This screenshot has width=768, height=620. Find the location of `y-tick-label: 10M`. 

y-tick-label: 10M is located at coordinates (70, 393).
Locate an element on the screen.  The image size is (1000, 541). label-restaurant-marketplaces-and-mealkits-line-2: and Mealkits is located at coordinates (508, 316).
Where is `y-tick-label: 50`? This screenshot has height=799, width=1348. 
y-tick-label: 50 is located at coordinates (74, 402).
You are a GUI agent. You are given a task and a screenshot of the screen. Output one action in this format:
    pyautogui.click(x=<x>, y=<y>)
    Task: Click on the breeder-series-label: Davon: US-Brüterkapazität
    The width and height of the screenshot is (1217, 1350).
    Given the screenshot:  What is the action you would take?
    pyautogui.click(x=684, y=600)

* _Exercise goal_
Rewrite all of the items above, changing every "screenshot" to "screen capture" and leaving everything else the same.

* _Task answer_
This screen capture has width=768, height=620. Find the location of `y-tick-label: 10M`. 

y-tick-label: 10M is located at coordinates (70, 393).
Locate an element on the screen.  The image size is (1000, 541). label-restaurant-marketplaces-and-mealkits-line-2: and Mealkits is located at coordinates (508, 316).
Where is `y-tick-label: 50`? This screen capture has height=799, width=1348. 
y-tick-label: 50 is located at coordinates (74, 402).
You are a GUI agent. You are given a task and a screen capture of the screen. Output one action in this format:
    pyautogui.click(x=<x>, y=<y>)
    Task: Click on the breeder-series-label: Davon: US-Brüterkapazität
    The width and height of the screen capture is (1217, 1350).
    Given the screen capture:  What is the action you would take?
    pyautogui.click(x=684, y=600)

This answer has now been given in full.